Tribunal Administratif de Rouen — Décision N° TA76-2400032

vendredi 12 janvier 2024

JuridictionTribunal Administratif de Rouen
SectionTribunal Administratif de Rouen
N° DossierTA76-2400032
TypeOrdonnance
Avocat requérantFRANCE TERRE D'ASILE

Texte intégral

Vu la procédure suivante :

Par une requête et un mémoire complémentaire, enregistrés le 6 janvier 2024 et le 12 janvier 2024, M. B A, représenté par la SELARL Eden Avocats, demande au tribunal :

1°) de l'admettre provisoirement au bénéfice de l'aide juridictionnelle ;

2°) d'annuler l'arrêté du 5 janvier 2024 par lequel le préfet de l'Orne a refusé de lui délivrer un titre de séjour, l'a obligé à quitter le territoire français sans délai, a fixé le pays de destination et lui a fait interdiction de retour sur le territoire français pour une durée de deux ans ;

3°) d'enjoindre au préfet de l'Orne lui délivrer une carte de séjour temporaire mention " vie privée et familiale ", dans un délai d'un mois à compter du jugement à intervenir ou, subsidiairement, de réexaminer sa situation et de lui délivrer, dans un délai de huit jours, une autorisation provisoire de séjour, le tout sous astreinte de 100 euros par jour de retard ;

4°) de mettre à la charge de l'Etat une somme de 1 500 euros en application des dispositions de l'article 37 de la loi du 10 juillet 1991 relative à l'aide juridique.

Il soutient que :

S'agissant de la décision portant refus de titre de séjour :

- elle a été prise au terme d'une procédure irrégulière, faute pour le préfet d'avoir préalablement recueilli l'avis de la commission du titre de séjour ;

- elle méconnaît les dispositions de l'article L. 423-7 du code de l'entrée et du séjour des étrangers et du droit d'asile ;

- elle est entachée d'une erreur d'appréciation quant à la circonstance qu'il représenterait une menace à l'ordre public ;

- elle méconnaît les stipulations de l'article 8 de la convention de sauvegarde des droits de l'homme et des libertés fondamentales ;

- elle méconnaît les stipulations de l'article 3 de la convention internationale relative aux droits de l'enfant ;

- elle méconnaît les dispositions de l'article L. 435-1 du code de l'entrée et du séjour des étrangers et du droit d'asile ;

- elle est entachée d'erreur manifeste d'appréciation de ses conséquences sur sa situation personnelle.
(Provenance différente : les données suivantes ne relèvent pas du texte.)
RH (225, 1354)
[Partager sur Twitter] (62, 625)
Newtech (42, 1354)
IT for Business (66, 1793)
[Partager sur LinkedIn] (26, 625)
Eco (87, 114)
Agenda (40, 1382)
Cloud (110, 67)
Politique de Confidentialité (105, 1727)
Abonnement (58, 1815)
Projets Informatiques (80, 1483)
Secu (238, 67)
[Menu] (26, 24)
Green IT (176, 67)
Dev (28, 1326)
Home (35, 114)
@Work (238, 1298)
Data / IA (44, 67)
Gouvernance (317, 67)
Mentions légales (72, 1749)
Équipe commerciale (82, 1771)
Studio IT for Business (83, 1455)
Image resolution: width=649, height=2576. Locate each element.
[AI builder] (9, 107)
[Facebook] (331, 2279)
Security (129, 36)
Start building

Sur la décision portant obligation de quitter le territoire français :

- elle est illégale par exception de l'illégalité de la décision portant refus de titre de séjour ;

- elle méconnaît les dispositions du 5° de l'article L. 611-3 du code de l'entrée et du séjour des étrangers et du droit d'asile ;

- elle méconnaît les stipulations de l'article 8 de la convention de sauvegarde des droits de l'homme et des libertés fondamentales ;

- elle méconnaît les stipulations de l'article 3 de la convention internationale relative aux droits de l'enfant ;

- elle est entachée d'erreur manifeste d'appréciation de ses conséquences sur sa situation personnelle.

Sur la décision refusant l'octroi d'un délai de départ volontaire :

- elle est entachée d'erreur d'appréciation dans l'application des dispositions de l'article L. 612-2 du code de l'entrée et du séjour des étrangers et du droit d'asile.

Sur la décision fixant le pays de destination :

- elle est insuffisamment motivée ;

- elle méconnaît les stipulations de l'article 8 de la convention de sauvegarde des droits de l'homme et des libertés fondamentales ;

- elle est entachée d'erreur manifeste d'appréciation de ses conséquences sur sa situation personnelle.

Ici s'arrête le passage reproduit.